Barangsiapa yang memanfaatkan waktu luang dan nikmat sehat dalam rangka melakukan ketaatan, maka dialah yang akan berbahagia. Sebaliknya, barangsiapa memanfaatkan keduanya dalam maksiat, dialah yang betul-betul tertipu.

Sesudah waktu luang akan datang waktu yang penuh kesibukan. Begitu pula sesudah sehat akan datang kondisi sakit yang tidak menyenangkan.

Ibnu Baththol mengatakan, tidaklah dikatakan seseorang memiliki waktu luang hingga badannya juga sehat. Hal ini menunjukkan, bahwa apabila seseorang memiliki “kesempatan atau peluang”, hendaklah ia bersemangat untuk melaksanakan ketaatan kepada Allah SWT. Jangan sampai ia tertipu dengan meninggalkan syukur pada Allah atas nikmat yang diberikan.

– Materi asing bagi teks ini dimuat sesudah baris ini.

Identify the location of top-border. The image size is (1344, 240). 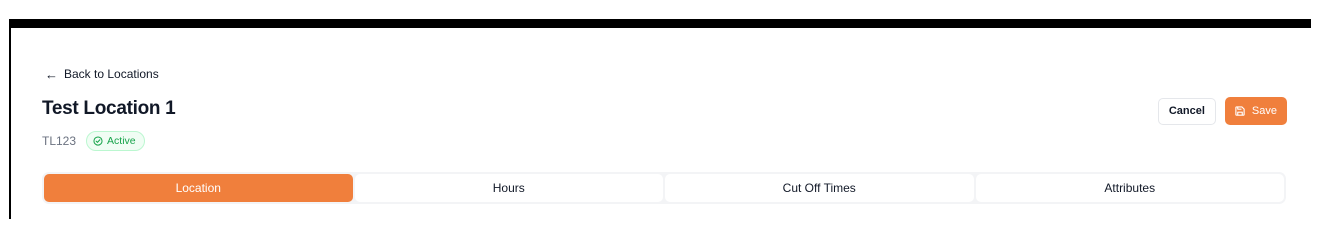
(660, 24).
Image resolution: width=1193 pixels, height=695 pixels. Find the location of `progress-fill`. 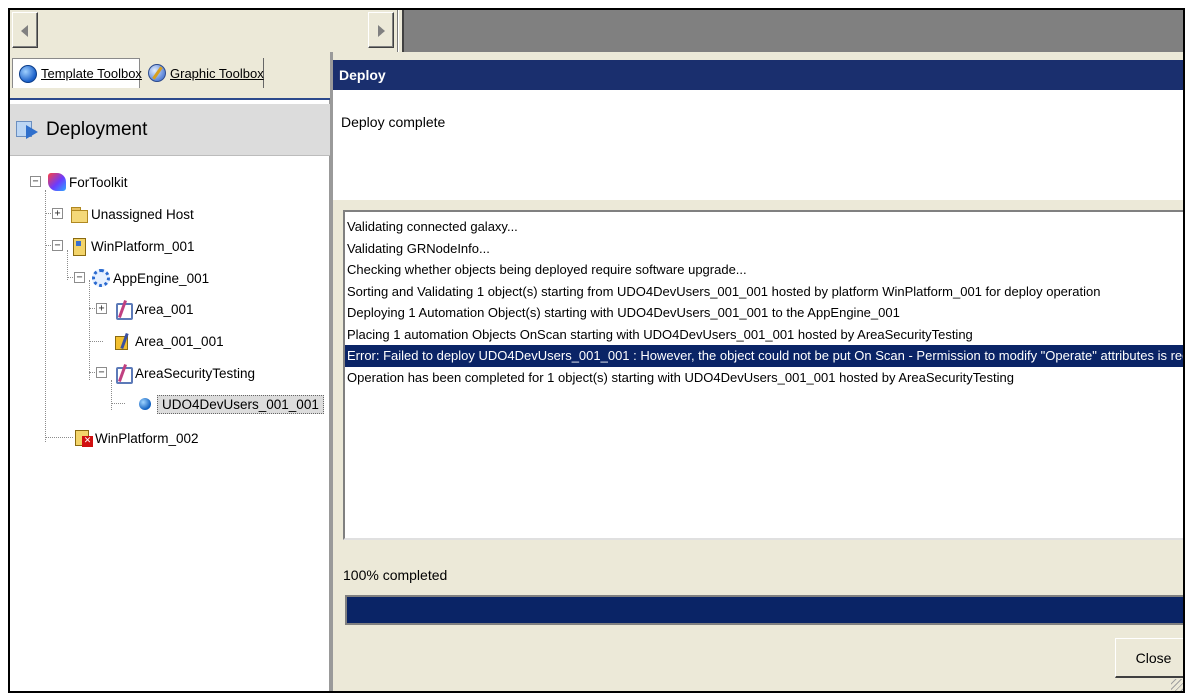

Tanda seseorang bersyukur adalah dengan melaksanakan setiap perintah dan menjauhi setiap larangan Allah. Barangsiapa yang luput dari cara syukur semacam ini, maka dialah yang tertipu dan mendapatkan azab yang sangat pedih. Wana ‘uzhubillah minzalik.